The NHL's third-leading scorer during the regular season (86 points in 82 games) has registered just one goal and three points in five playoff outings.
He failed to score a point in the series opener and was held off the scoresheet once again in Game 4, despite his series-evening guarantee after a 4-1 setback at Wells Fargo Center in Game 3.
Even though Giroux found the back of the net late in Game 5, he failed to convert on a two-on-one with Jake Voracek earlier in the contest which could have proved to be a far more impactful conversion. The Rangers have clearly physically targeted Philadelphia's captain, and the 26-year-old pivot has looked visibly frustrated at times.
Desperation may be starting to sink in for Giroux, who recorded a series-high six shots on goal Sunday after notching just four total shots through the series' first four contests.
After an injury-plagued season a year ago saw Scott Hartnell manage just eight goals and 11 points, the 32-year-old power forward put forth a solid bounce-back campaign this year in which he registered 20 goals and 52 points while finishing fourth among all Philadelphia skaters in scoring.
Unfortunately for Hartnell and the Flyers, that scoring resurgence hasn't carried into the postseason.
Through five playoff tilts, the 12-year veteran has managed zero goals and only two points. Despite a team-high 11 shots on goal, Hartnell has yet to find the back of the net and has posted a minus rating in two of the series' last three games.
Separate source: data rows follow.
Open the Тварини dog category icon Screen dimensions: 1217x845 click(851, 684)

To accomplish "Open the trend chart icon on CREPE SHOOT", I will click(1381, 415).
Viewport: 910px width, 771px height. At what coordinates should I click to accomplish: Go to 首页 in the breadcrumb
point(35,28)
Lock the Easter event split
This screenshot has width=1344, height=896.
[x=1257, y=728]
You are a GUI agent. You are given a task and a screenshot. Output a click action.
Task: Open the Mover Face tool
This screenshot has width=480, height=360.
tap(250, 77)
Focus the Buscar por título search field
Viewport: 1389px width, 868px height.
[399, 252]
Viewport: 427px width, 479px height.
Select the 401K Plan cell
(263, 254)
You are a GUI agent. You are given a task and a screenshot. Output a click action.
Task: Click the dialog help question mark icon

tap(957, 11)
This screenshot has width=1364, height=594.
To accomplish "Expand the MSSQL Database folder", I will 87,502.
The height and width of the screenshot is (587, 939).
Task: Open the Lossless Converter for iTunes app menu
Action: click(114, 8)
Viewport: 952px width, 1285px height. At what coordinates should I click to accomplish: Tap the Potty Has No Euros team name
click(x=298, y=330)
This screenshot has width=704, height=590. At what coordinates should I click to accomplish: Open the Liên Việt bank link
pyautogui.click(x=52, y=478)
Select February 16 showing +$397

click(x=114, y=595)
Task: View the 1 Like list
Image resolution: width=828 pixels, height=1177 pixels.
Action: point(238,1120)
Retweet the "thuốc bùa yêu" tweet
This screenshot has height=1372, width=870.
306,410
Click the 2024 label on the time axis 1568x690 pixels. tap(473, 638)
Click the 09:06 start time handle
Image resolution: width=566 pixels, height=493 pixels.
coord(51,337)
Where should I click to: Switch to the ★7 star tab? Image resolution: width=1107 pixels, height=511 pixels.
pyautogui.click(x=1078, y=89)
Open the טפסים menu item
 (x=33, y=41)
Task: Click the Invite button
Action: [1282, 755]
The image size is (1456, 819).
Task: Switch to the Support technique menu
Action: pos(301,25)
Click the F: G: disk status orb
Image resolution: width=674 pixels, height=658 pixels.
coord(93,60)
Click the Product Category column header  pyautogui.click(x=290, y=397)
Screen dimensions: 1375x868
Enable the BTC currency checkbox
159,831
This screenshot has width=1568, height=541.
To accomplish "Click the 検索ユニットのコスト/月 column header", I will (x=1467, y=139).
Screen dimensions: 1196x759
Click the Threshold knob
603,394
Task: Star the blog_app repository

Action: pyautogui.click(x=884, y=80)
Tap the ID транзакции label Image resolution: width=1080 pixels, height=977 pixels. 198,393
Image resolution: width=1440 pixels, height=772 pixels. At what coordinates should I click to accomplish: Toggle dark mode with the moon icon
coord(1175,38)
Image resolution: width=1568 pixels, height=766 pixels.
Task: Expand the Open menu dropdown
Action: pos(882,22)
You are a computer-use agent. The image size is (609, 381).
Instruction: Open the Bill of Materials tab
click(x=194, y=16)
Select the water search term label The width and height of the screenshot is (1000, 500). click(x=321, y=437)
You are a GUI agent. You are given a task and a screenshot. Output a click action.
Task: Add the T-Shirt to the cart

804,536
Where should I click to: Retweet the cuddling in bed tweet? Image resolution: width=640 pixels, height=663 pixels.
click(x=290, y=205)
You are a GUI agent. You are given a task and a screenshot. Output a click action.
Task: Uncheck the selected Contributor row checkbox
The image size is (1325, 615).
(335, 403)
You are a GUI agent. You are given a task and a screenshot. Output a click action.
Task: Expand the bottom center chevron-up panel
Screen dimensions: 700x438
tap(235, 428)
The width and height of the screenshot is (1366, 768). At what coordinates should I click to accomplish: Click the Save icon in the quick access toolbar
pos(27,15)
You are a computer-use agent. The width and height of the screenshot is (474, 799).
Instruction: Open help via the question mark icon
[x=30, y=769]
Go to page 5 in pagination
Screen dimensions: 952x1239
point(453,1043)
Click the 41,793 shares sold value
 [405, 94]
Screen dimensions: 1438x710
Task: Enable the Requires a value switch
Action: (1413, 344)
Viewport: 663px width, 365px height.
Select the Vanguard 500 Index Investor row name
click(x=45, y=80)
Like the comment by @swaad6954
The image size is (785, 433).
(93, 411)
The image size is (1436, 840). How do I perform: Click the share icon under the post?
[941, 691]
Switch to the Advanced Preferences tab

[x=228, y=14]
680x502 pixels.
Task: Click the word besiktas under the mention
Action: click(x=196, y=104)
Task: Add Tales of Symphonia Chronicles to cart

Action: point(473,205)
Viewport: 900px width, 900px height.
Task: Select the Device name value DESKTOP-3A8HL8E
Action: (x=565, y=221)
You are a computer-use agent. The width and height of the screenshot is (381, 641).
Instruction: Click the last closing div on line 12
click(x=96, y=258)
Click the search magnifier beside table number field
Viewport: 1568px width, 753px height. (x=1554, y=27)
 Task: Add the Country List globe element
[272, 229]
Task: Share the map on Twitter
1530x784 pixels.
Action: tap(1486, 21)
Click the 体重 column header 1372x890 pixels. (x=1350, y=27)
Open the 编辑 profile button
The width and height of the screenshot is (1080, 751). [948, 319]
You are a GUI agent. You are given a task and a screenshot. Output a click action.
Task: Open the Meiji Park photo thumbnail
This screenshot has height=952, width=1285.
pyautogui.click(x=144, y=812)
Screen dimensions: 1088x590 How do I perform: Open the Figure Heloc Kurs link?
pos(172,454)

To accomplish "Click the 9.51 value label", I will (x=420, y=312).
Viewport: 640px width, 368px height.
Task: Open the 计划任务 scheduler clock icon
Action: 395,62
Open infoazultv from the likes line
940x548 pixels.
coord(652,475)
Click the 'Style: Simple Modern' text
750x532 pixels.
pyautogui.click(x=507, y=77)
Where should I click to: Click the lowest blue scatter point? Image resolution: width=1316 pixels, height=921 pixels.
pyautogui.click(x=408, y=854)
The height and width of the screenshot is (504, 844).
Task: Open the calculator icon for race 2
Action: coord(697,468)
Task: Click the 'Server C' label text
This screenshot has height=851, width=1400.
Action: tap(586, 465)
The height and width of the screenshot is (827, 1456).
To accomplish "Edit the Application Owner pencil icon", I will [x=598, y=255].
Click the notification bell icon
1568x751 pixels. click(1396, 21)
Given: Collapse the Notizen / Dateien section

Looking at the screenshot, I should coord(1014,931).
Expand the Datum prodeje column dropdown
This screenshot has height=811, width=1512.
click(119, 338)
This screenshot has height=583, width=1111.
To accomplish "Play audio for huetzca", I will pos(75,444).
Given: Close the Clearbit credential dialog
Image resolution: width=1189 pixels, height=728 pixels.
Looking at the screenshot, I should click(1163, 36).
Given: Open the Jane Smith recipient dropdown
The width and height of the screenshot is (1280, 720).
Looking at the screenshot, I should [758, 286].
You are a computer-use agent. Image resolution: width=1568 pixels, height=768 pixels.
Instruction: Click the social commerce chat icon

What's more, the Regina, Saskatchewan native is hurting the players around him.
Hartnell clearly slowed rush opportunities for Giroux and Voracek throughout Game 4 and was shifted by head coach Craig Berube to the team's second line in Sunday's Game 5 when it was evident he was doing so yet again.
Hartnell will never again be the 30-goal scorer he was even just two years ago, but he must find a way to contribute more than he is right now if the Flyers have any hope of advancing.
Wayne Simmonds wasn't a key cog when the Flyers were last in the playoffs two years ago, but after a team-leading 29 goals this year, the Flyers needed the blossoming power forward to be one of the club's main contributors.
Through the team's first five playoff contests, that hasn't been the case.
In five postseason outings this year, Simmonds has just one goal and only two points and is tied for the club lead with eight penalty minutes. What's more, after recording six shots through the series' opening two games, the 25-year-old winger has managed just a single shot on goal in each of the subsequent three games.
Simmonds' only conversion of the series was deposited into an empty net, and he's failed to post a plus rating in any of Philadelphia's first five tilts with the Rangers.
The 6'2", 175-pound Simmonds has provided a physical impact in the series with 11 total hits, including multiple hits in four of the series' first five games, but that alone won't be enough to push Philadelphia into the second round.
When the Flyers signed Vincent Lecavalier to a five-year, $22.5 million contact last summer, they did so not only for his established scoring ability but for his playoff acumen as well.
A 14-year NHL veteran, Lecavalier entered the season with 63 playoff games on his resume highlighted by a Stanley Cup championship with the Tampa Bay Lightning in 2004. During that time, the Quebec native had compiled 24 postseason conversions to go along with 52 career playoff points.
What's more, Lecavalier was a beast during his last postseason appearance three years ago when the 6'4", 208-pound forward notched 19 points in just 18 contests.
But through the first five games of their opening-round series with the Rangers, the Flyers haven't exactly gotten what they paid for.
Lecavalier has just one goal (which didn't come until Sunday's Game 5) and two points and boasts the lowest plus-minus rating (minus-four) among all Philadelphia forwards.
After averaging just under eight-and-a-half minutes (with zero shots) as a fourth-line player through the first two games, Lecavalier was promoted to the second line in Game 3 with the hopes of provoking more scoring opportunities out of the 34-year-old pivot.
Lecavalier does have six shots on goal in three games since but has been a minus player in each of those outings while averaging just over 13 minutes of playing time.